**TASK**. Would you retype the whole listing exactly?

**SOURCE MATERIAL**.

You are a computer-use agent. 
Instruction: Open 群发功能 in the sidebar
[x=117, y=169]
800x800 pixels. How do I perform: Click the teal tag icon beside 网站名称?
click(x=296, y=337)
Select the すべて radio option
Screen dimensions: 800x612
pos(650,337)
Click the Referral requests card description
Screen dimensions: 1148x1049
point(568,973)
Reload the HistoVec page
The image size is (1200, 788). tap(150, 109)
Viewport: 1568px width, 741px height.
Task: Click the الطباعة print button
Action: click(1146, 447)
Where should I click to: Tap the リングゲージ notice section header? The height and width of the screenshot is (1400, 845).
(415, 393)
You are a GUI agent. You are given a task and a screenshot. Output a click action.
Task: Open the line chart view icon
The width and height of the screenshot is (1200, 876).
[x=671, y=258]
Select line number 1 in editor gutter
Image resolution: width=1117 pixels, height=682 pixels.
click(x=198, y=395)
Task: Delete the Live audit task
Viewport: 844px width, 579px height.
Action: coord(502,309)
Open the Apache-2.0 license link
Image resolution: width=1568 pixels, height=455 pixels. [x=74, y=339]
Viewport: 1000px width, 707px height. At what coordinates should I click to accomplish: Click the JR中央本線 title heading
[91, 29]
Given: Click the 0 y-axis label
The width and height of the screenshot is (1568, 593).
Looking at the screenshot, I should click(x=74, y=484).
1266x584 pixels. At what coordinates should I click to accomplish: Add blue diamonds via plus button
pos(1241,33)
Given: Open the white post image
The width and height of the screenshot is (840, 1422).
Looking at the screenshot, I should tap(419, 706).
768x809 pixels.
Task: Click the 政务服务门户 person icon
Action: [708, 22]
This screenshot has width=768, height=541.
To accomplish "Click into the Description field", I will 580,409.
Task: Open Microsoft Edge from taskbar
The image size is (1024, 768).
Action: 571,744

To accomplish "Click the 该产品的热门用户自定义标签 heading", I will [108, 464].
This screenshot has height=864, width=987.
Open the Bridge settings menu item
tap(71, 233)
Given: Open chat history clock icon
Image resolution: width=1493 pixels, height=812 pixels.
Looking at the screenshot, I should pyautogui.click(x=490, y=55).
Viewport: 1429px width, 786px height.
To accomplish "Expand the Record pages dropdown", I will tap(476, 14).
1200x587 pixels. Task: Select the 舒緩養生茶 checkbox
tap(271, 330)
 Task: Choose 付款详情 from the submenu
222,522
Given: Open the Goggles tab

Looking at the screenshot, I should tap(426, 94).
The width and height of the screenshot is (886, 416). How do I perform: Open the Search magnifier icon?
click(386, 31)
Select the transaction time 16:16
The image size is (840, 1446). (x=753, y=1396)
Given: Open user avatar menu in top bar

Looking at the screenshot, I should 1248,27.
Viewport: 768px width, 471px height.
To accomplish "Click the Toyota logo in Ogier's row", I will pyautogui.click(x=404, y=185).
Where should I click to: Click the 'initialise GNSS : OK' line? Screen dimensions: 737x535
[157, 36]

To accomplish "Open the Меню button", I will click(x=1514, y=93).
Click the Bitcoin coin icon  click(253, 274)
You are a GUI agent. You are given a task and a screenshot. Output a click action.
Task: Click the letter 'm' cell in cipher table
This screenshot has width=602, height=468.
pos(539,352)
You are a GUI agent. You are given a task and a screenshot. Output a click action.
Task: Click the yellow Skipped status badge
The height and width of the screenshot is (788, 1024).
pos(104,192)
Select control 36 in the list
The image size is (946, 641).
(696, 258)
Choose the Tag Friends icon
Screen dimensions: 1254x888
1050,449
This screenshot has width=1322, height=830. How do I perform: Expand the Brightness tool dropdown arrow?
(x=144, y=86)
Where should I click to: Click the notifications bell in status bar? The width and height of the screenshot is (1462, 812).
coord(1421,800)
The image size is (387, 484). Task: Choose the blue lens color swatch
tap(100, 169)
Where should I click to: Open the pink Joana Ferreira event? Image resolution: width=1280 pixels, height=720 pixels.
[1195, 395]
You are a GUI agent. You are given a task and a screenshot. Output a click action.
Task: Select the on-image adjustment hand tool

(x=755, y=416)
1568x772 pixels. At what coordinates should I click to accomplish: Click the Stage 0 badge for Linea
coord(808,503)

**EXERCISE OUTPUT**.
You are a computer-use agent. 
Instruction: Open 群发功能 in the sidebar
[x=117, y=169]
800x800 pixels. How do I perform: Click the teal tag icon beside 网站名称?
click(x=296, y=337)
Select the すべて radio option
Screen dimensions: 800x612
pos(650,337)
Click the Referral requests card description
Screen dimensions: 1148x1049
point(568,973)
Reload the HistoVec page
The image size is (1200, 788). tap(150, 109)
Viewport: 1568px width, 741px height.
Task: Click the الطباعة print button
Action: click(1146, 447)
Where should I click to: Tap the リングゲージ notice section header? The height and width of the screenshot is (1400, 845).
(415, 393)
You are a GUI agent. You are given a task and a screenshot. Output a click action.
Task: Open the line chart view icon
The width and height of the screenshot is (1200, 876).
[x=671, y=258]
Select line number 1 in editor gutter
Image resolution: width=1117 pixels, height=682 pixels.
click(x=198, y=395)
Task: Delete the Live audit task
Viewport: 844px width, 579px height.
Action: coord(502,309)
Open the Apache-2.0 license link
Image resolution: width=1568 pixels, height=455 pixels. [x=74, y=339]
Viewport: 1000px width, 707px height. At what coordinates should I click to accomplish: Click the JR中央本線 title heading
[91, 29]
Given: Click the 0 y-axis label
The width and height of the screenshot is (1568, 593).
Looking at the screenshot, I should click(x=74, y=484).
1266x584 pixels. At what coordinates should I click to accomplish: Add blue diamonds via plus button
pos(1241,33)
Given: Open the white post image
The width and height of the screenshot is (840, 1422).
Looking at the screenshot, I should tap(419, 706).
768x809 pixels.
Task: Click the 政务服务门户 person icon
Action: [708, 22]
This screenshot has width=768, height=541.
To accomplish "Click into the Description field", I will 580,409.
Task: Open Microsoft Edge from taskbar
The image size is (1024, 768).
Action: 571,744

To accomplish "Click the 该产品的热门用户自定义标签 heading", I will [108, 464].
This screenshot has height=864, width=987.
Open the Bridge settings menu item
tap(71, 233)
Given: Open chat history clock icon
Image resolution: width=1493 pixels, height=812 pixels.
Looking at the screenshot, I should pyautogui.click(x=490, y=55).
Viewport: 1429px width, 786px height.
To accomplish "Expand the Record pages dropdown", I will tap(476, 14).
1200x587 pixels. Task: Select the 舒緩養生茶 checkbox
tap(271, 330)
 Task: Choose 付款详情 from the submenu
222,522
Given: Open the Goggles tab

Looking at the screenshot, I should tap(426, 94).
The width and height of the screenshot is (886, 416). How do I perform: Open the Search magnifier icon?
click(386, 31)
Select the transaction time 16:16
The image size is (840, 1446). (x=753, y=1396)
Given: Open user avatar menu in top bar

Looking at the screenshot, I should 1248,27.
Viewport: 768px width, 471px height.
To accomplish "Click the Toyota logo in Ogier's row", I will pyautogui.click(x=404, y=185).
Where should I click to: Click the 'initialise GNSS : OK' line? Screen dimensions: 737x535
[157, 36]

To accomplish "Open the Меню button", I will click(x=1514, y=93).
Click the Bitcoin coin icon  click(253, 274)
You are a GUI agent. You are given a task and a screenshot. Output a click action.
Task: Click the letter 'm' cell in cipher table
This screenshot has width=602, height=468.
pos(539,352)
You are a GUI agent. You are given a task and a screenshot. Output a click action.
Task: Click the yellow Skipped status badge
The height and width of the screenshot is (788, 1024).
pos(104,192)
Select control 36 in the list
The image size is (946, 641).
(696, 258)
Choose the Tag Friends icon
Screen dimensions: 1254x888
1050,449
This screenshot has width=1322, height=830. How do I perform: Expand the Brightness tool dropdown arrow?
(x=144, y=86)
Where should I click to: Click the notifications bell in status bar? The width and height of the screenshot is (1462, 812).
coord(1421,800)
The image size is (387, 484). Task: Choose the blue lens color swatch
tap(100, 169)
Where should I click to: Open the pink Joana Ferreira event? Image resolution: width=1280 pixels, height=720 pixels.
[1195, 395]
You are a GUI agent. You are given a task and a screenshot. Output a click action.
Task: Select the on-image adjustment hand tool

(x=755, y=416)
1568x772 pixels. At what coordinates should I click to accomplish: Click the Stage 0 badge for Linea
coord(808,503)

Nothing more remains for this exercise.